[[ Material for this task open ]]

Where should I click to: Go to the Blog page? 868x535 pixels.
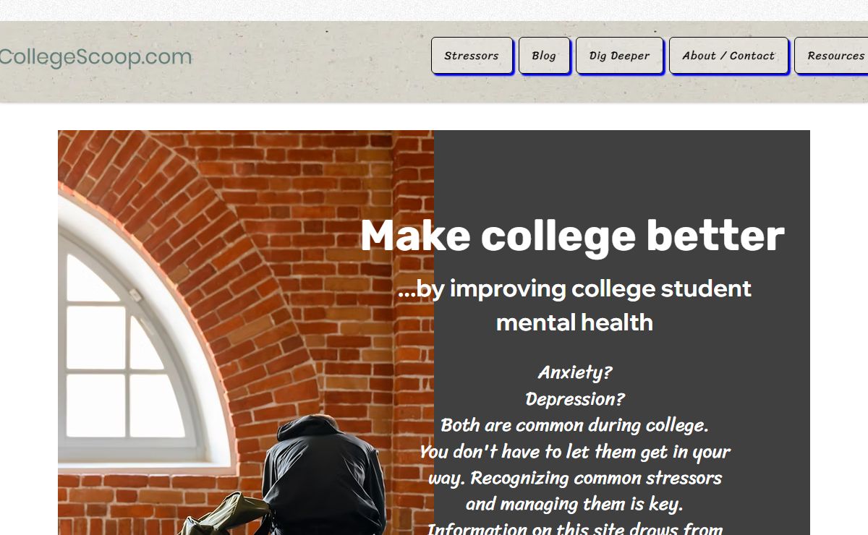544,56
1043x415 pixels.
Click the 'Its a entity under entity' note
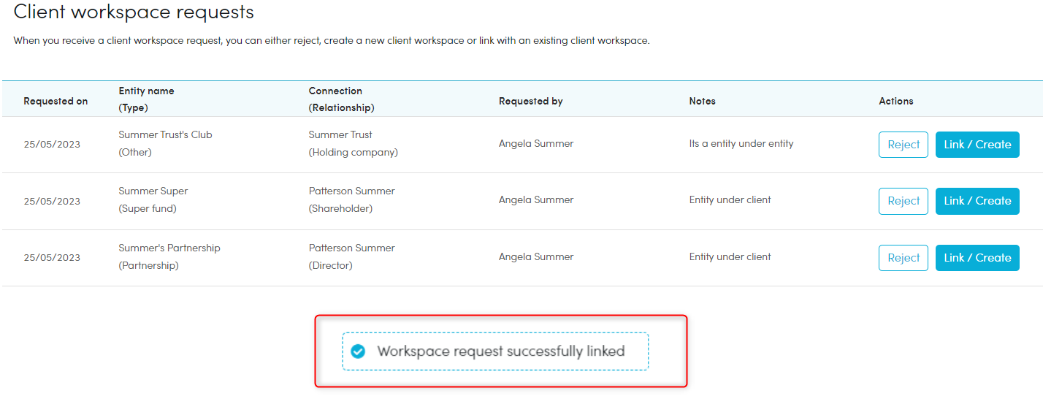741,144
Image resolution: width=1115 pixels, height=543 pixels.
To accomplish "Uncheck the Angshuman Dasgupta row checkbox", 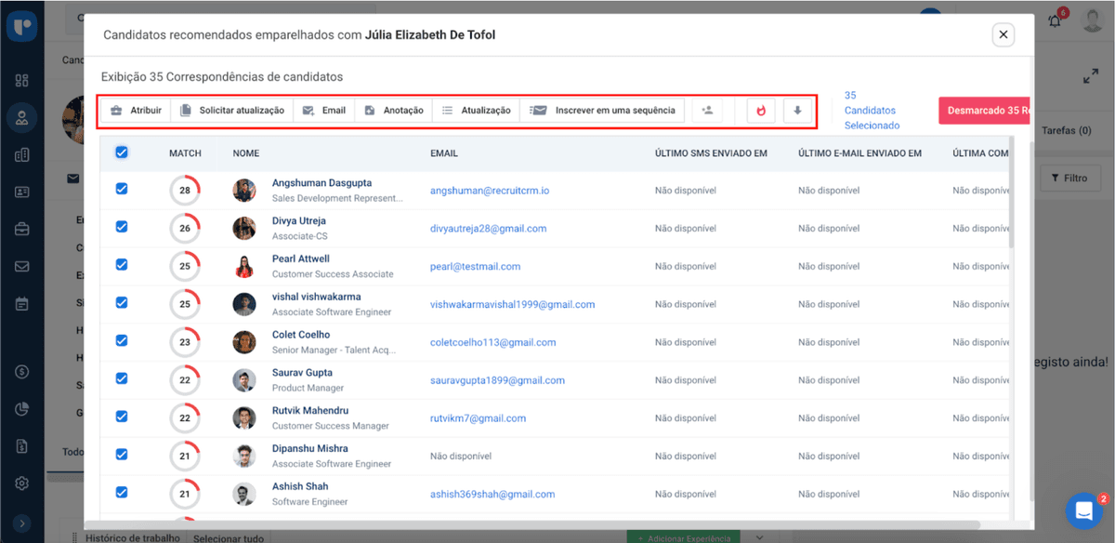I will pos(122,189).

[[ Material for this task closed ]]
[[ Material for this task open ]]

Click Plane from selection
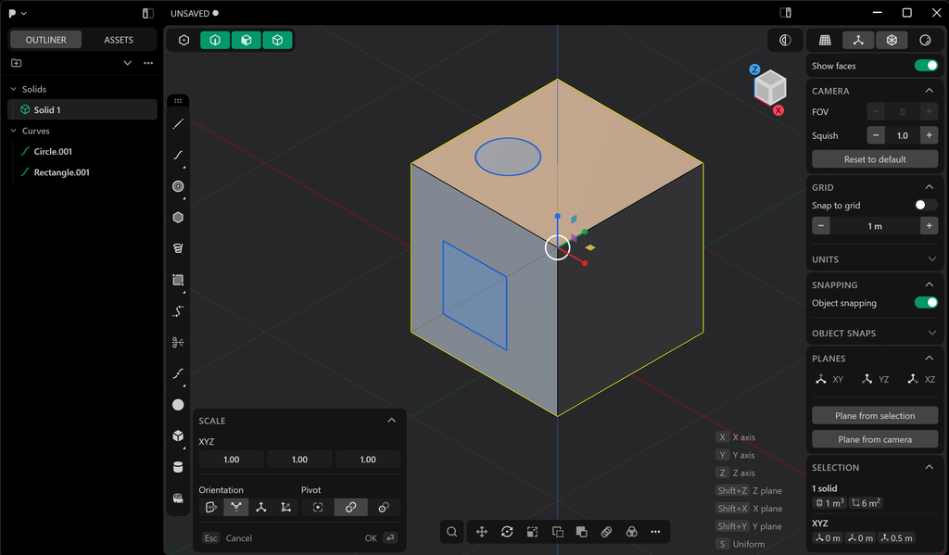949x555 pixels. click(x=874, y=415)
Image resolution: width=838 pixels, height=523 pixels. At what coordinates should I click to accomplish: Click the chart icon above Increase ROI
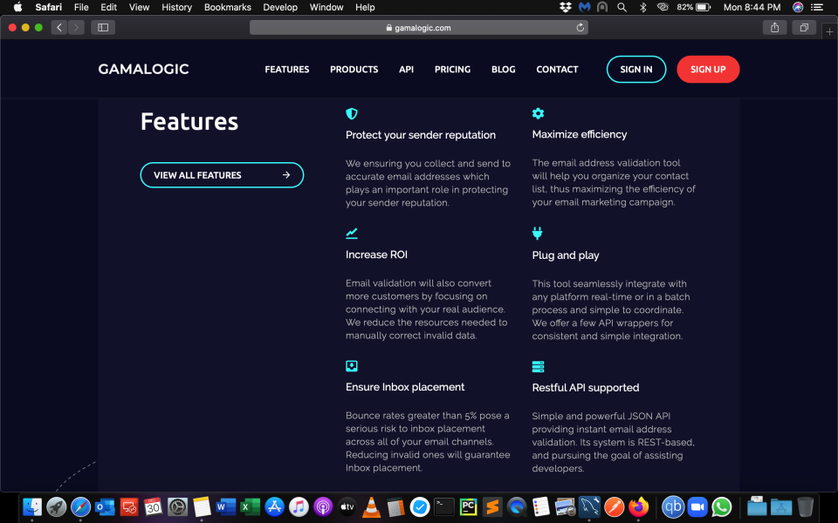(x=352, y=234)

[[ Material for this task closed ]]
[[ Material for this task open ]]

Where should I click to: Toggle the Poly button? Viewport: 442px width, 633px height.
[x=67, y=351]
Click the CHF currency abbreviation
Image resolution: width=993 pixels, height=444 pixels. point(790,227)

[[ Material for this task closed ]]

**Task:** Once the line with "Where should I click to: Go" is found above, transcribe each line from it through the line with "Image resolution: width=1115", exactly, and omit the pictures.

**Reply:**
Where should I click to: Go to the Blog page? 868x535 pixels.
544,56
1043x415 pixels.
Click the 'Its a entity under entity' note
741,144
Image resolution: width=1115 pixels, height=543 pixels.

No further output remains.